Kann man, aber es sind nach dem Upload statische Contents. Warum dynamisch arbeiten, wenn man es dann statisch ausliefern und Caching und und und...
Clusterfähig bleibt man auch, denke da an GlusterFS und was es noch alles gibt für Dateisysteme.




deetee hat gesagt.:


> Ich kenne da noch die Variante einen Host Context, z.B.
> [...]
> Damit kann man sich den Apache sparen. Würde ich aber auch nur für kleine bis mittlere Projekte so machen.


Ja, kann schon sein, aber ist sicher auch von AS zu AS unterschiedlich..
Aber IMHO empfiehlt jeder der EE Apps vertreibt, einen Apache oder anderen HTTP-Server als Proxy vorzuschalten. Alleine schon, weil es ohne Rootrechte nicht einfach möglich ist den EE-Server auf Port 80 zu binden.

Ergo Proxy kann/sollte man bei jedem Projekt so machen.

VHost-Beispiel für Apache:


```
<VirtualHost *:80>
	ServerAdmin webmaster@example.com
	ServerName jira.example.com

	# JIRA Proxy Configuration:
	<Proxy *>
	        Order deny,allow
	        Allow from all
	</Proxy>

	ProxyRequests           Off
	ProxyPreserveHost       On
	ProxyPass / http://localhost:8080/
	ProxyPassReverse / http://localhost:8080/

	ErrorLog /var/log/apache2/jira-eval-error.log
	LogLevel warn

	CustomLog /var/log/apache2/jira-eval-access.log combined
	ServerSignature Off
</VirtualHost>
```


----------



## deetee (4. Jan 2013)

Stimmt schon, die meisten Sysadmins konfigurieren immer einen Apache Webserver als Proxy. Es ist aber nicht zwingend, darauf wollte ich nur hinweisen.


----------



## TheDarkRose (4. Jan 2013)

Im Development nicht, aber im Produktivsystemen IMHO Pflicht.


----------



## Ullenboom (5. Jan 2013)

Unabhängig von der Diskussion, ob Bilder besser in einer DB oder im DS abgelegt werden, ist es unerlässlich, sich dagegen abzusichern, dass Benutzer "unendlich" große "Bilder" hochladen. Entweder macht das die Uploader-Lib, oder wenn man das selbst programmiert, sollte man sich z.B. ByteStreams (Guava: Google Core Libraries for Java 14.0-rc1 API), long) anschauen.


----------



## Shaun0 (5. Jan 2013)

Jetzt hat das ganze doch schon ein bisschen Fahrt bekommen.



Ullenboom hat gesagt.:


> Unabhängig von der Diskussion, ob Bilder besser in einer DB oder im DS abgelegt werden, ist es unerlässlich, sich dagegen abzusichern, dass Benutzer "unendlich" große "Bilder" hochladen.
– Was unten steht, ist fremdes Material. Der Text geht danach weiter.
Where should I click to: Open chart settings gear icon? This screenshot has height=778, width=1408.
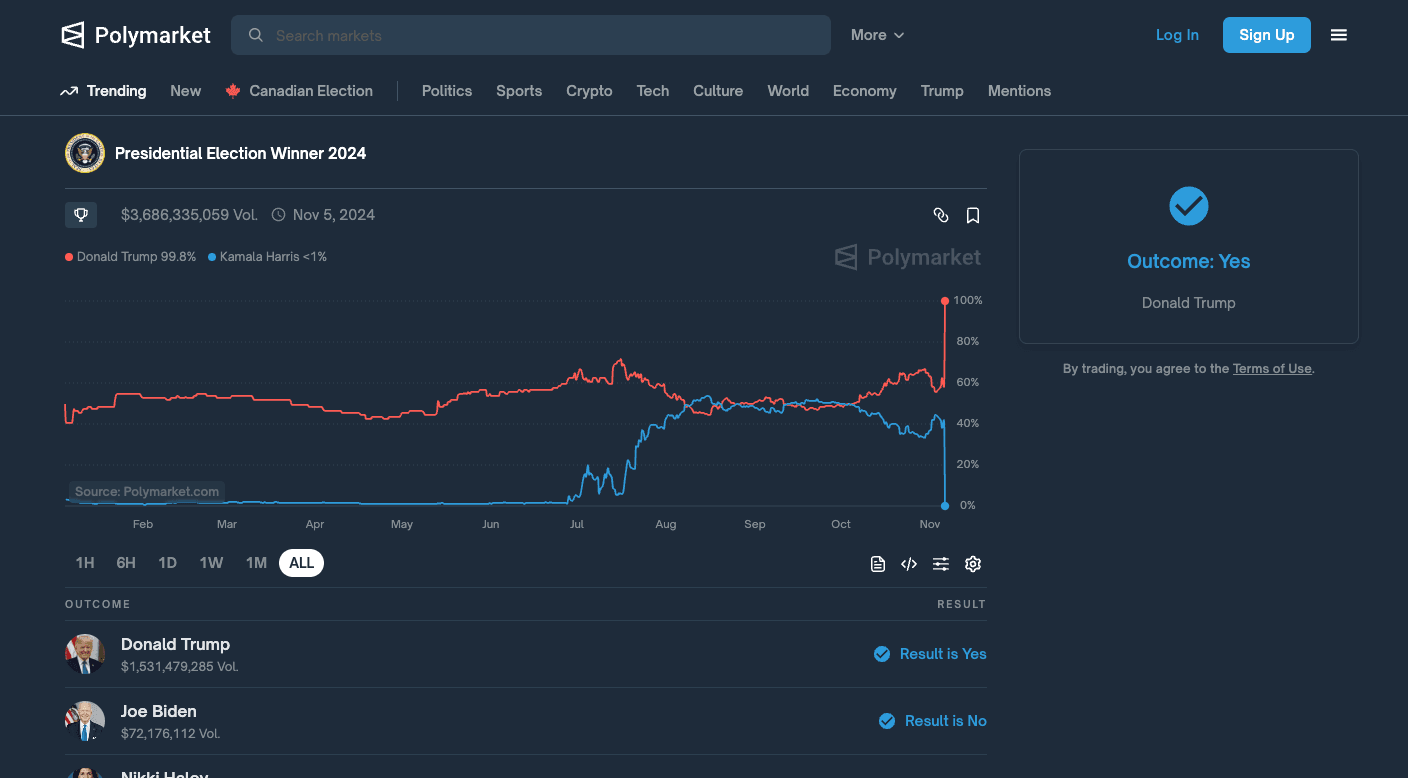pyautogui.click(x=972, y=564)
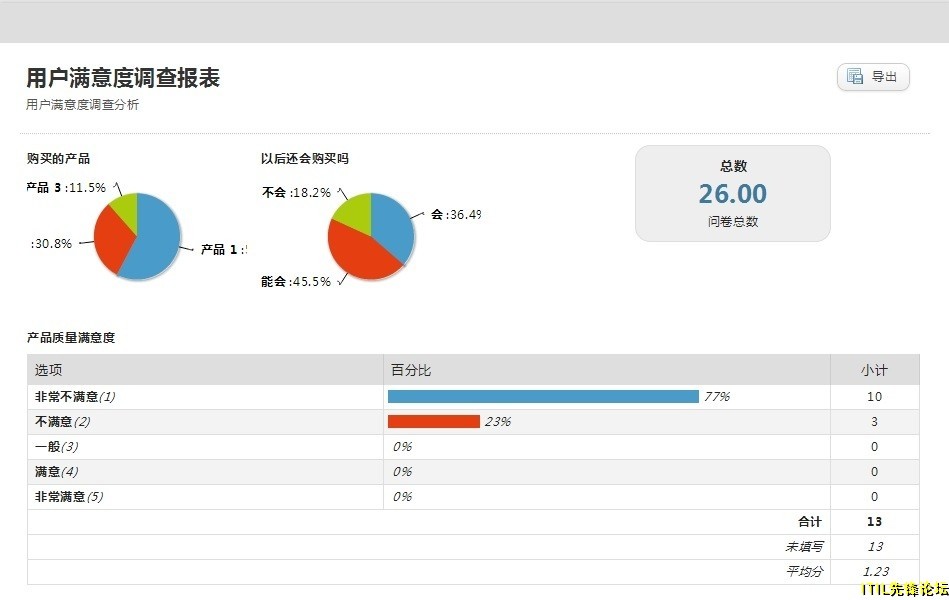Click green slice of 购买的产品 pie
Image resolution: width=949 pixels, height=600 pixels.
coord(124,207)
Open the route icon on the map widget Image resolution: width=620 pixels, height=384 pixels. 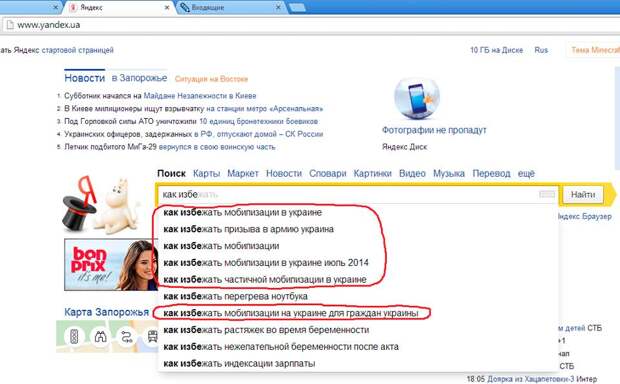127,337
Entweder macht das die Uploader-Lib, oder wenn man das selbst programmiert, sollte man sich z.B. ByteStreams (Guava: Google Core Libraries for Java 14.0-rc1 API), long) anschauen.


Danke für den Hinweis, wird über einen Parameter gesteuert.



deetee hat gesagt.:


> Ich kenne da noch die Variante einen Host Context, z.B.
> ...
> Damit sind die Bilder unter mydomain.de erreichbar und müssen beim Hochladen eben nach /path/of/images kopiert werden.
> 
> Damit kann man sich den Apache sparen. Würde ich aber auch nur für kleine bis mittlere Projekte so machen.
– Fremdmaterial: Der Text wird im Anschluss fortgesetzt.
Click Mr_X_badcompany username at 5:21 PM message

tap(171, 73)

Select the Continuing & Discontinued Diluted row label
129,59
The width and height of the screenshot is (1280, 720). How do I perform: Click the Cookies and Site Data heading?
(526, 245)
Ich glaube der Weg mit einem Host Context geht beim JBoss 7 nicht mehr. https://issues.jboss.org/browse/AS7-3357



TheDarkRose hat gesagt.:


> Tomcat oder ein AS horcht immer nur lokal. Apache spielt dann Proxy, damit das Java EE Zeugsl auf Port 80 erreichbar ist. Und stellt zusätzlich noch statischen Content zur Verfügung.
> 
> Nie im Leben würde ich einen JBoss auf Port 80 lauschen lassen. Entweder muss man ihn als root starten oder es ist ein herumgefrickel, das ein nicht-root User auf Ports <1024 lauschen darf.


 Einen Apache davor zu setzen scheint mir plausibel und geht in die Richtung statischen Content ohne großen Ressourcenverbrauch auszuliefern. Danke. Ich habe schon einiges mehr an Stoff zum lesen zu diesem Thema gefunden.


Wenn man keinen Apache einsetzen will und AS unabhängig bleiben will, gibt es eine Lösung von BalusC. The BalusC Code: FileServlet supporting resume and caching and GZIP


----------